- Activity:
Filter the lines below, copying only those with the string "profile".

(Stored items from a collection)

——————————

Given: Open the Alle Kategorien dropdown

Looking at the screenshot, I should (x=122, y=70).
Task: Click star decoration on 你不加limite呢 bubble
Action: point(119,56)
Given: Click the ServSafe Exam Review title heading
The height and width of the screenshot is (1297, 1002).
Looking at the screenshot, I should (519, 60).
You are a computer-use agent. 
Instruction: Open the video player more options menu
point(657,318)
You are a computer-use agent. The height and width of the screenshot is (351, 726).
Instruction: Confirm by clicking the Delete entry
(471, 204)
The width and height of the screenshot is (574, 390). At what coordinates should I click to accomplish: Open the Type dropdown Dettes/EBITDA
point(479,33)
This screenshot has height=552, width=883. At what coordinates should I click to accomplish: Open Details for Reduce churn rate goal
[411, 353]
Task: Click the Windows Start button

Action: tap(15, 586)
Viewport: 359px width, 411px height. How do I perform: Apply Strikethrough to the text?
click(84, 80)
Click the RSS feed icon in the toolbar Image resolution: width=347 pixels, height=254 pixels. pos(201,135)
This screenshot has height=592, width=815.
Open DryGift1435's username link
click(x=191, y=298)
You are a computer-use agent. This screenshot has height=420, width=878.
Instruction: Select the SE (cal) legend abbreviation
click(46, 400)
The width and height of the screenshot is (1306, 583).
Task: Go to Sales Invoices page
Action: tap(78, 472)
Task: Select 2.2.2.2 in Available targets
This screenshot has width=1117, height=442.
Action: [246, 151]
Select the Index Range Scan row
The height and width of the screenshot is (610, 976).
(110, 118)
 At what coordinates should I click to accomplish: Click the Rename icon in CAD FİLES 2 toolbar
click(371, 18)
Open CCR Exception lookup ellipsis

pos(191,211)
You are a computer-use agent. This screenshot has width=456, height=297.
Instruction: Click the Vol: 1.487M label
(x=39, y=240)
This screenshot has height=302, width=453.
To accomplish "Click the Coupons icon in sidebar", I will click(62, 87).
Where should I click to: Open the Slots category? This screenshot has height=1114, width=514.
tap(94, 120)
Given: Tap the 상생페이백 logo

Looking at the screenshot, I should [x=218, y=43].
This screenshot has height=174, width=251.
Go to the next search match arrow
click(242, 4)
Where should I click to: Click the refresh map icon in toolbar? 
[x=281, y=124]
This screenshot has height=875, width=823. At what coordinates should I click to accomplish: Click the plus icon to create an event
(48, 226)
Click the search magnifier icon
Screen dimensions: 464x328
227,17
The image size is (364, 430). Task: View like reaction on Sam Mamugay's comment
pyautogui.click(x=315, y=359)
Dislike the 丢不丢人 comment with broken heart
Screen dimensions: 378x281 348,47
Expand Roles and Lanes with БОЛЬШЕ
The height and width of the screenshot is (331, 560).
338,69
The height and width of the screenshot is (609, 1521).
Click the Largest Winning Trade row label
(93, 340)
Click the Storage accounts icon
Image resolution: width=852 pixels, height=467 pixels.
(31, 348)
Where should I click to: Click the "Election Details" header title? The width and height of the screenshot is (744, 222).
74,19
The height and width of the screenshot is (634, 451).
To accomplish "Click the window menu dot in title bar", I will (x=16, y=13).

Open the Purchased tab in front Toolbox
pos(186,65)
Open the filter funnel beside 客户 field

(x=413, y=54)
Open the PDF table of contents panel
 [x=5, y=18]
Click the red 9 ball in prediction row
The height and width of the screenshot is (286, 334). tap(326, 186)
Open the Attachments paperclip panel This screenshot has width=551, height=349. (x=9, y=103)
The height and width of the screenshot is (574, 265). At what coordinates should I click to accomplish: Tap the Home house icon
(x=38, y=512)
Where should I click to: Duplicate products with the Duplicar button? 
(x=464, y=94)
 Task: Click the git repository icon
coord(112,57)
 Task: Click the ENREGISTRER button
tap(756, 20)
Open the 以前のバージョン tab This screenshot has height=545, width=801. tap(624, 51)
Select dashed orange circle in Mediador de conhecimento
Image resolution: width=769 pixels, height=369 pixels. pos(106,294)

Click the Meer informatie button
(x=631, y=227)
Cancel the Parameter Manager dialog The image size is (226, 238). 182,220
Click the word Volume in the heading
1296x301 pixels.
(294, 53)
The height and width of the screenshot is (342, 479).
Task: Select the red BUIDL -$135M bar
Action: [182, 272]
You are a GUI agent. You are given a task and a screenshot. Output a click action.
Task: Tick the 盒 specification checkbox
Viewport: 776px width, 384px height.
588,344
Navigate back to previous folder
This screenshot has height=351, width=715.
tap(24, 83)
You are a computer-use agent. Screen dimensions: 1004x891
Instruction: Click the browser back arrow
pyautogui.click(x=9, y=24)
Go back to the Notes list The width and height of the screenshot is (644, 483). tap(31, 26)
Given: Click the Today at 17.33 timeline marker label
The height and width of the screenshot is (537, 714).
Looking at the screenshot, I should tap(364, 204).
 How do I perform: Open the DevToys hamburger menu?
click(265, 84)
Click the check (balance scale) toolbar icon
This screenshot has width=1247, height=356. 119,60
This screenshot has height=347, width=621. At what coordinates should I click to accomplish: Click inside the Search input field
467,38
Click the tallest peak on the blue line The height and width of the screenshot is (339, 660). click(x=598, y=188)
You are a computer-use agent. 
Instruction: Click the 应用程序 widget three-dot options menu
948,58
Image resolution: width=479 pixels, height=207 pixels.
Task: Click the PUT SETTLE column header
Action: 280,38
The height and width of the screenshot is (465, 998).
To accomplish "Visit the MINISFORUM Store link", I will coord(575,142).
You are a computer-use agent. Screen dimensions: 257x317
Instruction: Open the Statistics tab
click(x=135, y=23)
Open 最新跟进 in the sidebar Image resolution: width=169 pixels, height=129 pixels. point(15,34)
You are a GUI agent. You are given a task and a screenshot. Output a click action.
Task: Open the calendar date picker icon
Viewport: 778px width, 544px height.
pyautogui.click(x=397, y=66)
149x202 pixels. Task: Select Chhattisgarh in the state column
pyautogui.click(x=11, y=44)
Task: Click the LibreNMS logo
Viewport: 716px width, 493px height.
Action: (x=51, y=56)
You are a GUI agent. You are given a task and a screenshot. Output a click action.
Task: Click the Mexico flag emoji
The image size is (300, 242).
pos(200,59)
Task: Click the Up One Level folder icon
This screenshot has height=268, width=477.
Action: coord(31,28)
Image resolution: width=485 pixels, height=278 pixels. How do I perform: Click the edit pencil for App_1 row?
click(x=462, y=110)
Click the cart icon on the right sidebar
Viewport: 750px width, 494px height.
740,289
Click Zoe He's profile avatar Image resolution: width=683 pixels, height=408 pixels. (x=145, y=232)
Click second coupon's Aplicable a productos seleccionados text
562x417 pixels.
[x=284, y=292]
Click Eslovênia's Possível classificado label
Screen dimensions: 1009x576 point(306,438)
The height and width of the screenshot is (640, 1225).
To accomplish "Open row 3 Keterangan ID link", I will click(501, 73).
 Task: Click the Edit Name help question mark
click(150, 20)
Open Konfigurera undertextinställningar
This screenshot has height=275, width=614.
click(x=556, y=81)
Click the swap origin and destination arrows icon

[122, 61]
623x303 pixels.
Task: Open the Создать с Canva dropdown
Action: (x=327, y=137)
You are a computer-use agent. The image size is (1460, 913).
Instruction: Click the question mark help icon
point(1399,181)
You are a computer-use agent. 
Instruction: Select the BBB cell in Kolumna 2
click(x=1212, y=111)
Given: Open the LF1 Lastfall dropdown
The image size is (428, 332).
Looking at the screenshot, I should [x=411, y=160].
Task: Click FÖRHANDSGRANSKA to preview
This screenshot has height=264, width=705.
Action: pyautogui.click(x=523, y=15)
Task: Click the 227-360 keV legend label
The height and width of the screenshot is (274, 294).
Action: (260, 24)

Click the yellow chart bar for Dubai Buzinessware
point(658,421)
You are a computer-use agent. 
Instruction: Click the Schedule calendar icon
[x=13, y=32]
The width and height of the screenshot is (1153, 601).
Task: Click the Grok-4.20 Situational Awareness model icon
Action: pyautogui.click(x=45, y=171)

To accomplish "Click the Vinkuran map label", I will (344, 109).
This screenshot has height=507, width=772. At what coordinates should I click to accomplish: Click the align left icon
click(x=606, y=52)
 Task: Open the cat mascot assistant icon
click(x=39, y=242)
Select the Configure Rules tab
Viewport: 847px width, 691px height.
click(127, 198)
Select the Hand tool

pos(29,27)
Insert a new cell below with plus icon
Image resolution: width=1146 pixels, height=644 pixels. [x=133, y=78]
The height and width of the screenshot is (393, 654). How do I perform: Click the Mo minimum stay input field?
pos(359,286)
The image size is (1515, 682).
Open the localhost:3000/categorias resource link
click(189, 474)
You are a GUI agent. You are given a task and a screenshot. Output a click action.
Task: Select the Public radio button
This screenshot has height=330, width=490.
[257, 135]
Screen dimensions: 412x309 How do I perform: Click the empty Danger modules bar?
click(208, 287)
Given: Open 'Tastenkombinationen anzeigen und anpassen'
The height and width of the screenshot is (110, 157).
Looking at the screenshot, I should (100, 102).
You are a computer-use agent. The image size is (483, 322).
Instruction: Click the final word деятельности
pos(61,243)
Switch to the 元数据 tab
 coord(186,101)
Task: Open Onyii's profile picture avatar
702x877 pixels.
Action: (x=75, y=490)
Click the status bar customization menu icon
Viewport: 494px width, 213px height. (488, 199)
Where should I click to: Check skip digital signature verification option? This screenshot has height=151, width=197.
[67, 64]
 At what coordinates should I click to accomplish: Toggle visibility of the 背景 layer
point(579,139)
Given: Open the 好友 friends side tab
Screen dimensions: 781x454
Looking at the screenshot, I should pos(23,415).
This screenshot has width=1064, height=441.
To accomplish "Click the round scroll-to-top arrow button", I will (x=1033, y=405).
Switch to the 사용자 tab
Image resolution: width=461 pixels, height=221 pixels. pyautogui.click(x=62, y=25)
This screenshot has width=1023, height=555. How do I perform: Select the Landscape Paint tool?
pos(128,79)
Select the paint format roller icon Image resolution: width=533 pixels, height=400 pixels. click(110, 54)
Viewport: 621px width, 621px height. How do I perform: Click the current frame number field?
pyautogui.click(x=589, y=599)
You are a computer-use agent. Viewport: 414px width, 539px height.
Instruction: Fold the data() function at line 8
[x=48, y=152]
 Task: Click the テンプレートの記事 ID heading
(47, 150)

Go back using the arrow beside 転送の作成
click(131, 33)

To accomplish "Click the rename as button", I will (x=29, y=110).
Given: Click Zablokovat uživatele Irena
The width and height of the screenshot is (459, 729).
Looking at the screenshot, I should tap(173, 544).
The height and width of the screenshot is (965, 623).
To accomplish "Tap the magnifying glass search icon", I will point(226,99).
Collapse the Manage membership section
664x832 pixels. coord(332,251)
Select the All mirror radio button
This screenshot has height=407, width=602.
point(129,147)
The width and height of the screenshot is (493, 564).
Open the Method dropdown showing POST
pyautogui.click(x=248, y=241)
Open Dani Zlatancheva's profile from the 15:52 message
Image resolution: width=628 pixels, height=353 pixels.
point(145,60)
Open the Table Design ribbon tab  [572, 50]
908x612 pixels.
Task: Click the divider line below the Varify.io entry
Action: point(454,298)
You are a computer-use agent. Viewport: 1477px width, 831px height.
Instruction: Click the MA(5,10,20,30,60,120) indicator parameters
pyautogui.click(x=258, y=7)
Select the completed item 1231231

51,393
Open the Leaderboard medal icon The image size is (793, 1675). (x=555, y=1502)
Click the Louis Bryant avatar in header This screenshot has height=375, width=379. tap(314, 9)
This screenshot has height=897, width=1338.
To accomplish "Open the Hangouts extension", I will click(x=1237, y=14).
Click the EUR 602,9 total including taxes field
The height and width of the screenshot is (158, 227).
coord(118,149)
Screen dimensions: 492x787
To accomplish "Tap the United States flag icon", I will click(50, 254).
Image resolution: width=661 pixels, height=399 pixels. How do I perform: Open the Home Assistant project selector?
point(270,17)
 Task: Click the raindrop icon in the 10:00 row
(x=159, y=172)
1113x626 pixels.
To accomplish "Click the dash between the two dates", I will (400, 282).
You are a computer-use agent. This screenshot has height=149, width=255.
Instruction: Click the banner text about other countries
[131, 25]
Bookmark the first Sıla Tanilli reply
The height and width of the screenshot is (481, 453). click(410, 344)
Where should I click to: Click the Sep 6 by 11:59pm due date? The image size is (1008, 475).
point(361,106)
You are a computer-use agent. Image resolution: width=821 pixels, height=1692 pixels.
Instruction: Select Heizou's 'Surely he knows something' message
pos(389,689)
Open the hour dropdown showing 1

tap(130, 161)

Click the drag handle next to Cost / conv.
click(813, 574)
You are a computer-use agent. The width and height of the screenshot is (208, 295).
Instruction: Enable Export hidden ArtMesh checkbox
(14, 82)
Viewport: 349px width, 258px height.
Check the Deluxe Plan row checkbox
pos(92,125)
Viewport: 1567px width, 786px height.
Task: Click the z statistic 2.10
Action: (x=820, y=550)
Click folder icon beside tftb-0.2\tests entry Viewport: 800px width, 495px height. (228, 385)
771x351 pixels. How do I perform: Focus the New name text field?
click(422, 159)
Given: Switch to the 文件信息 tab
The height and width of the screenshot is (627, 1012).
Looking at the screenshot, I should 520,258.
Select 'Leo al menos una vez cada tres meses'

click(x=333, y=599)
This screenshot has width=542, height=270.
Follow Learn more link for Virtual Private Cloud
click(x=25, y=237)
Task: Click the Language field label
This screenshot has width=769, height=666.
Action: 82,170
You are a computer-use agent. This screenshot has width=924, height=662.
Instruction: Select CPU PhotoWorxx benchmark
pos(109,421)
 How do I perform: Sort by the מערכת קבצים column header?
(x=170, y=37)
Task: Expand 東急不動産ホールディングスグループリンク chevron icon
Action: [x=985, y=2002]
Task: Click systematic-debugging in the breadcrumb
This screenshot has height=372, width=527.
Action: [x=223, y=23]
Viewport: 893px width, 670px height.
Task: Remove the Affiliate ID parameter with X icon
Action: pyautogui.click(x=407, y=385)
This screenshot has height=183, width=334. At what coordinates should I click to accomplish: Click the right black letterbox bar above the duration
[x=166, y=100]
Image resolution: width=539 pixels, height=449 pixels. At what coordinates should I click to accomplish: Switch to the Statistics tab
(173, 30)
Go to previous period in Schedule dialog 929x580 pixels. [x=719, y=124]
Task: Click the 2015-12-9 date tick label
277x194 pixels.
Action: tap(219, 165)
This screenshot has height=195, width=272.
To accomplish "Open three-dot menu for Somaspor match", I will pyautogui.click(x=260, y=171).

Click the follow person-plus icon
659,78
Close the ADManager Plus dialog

——————————

- Task answer:
Click Zoe He's profile avatar Image resolution: width=683 pixels, height=408 pixels. (x=145, y=232)
Task: Open Onyii's profile picture avatar
Open Dani Zlatancheva's profile from the 15:52 message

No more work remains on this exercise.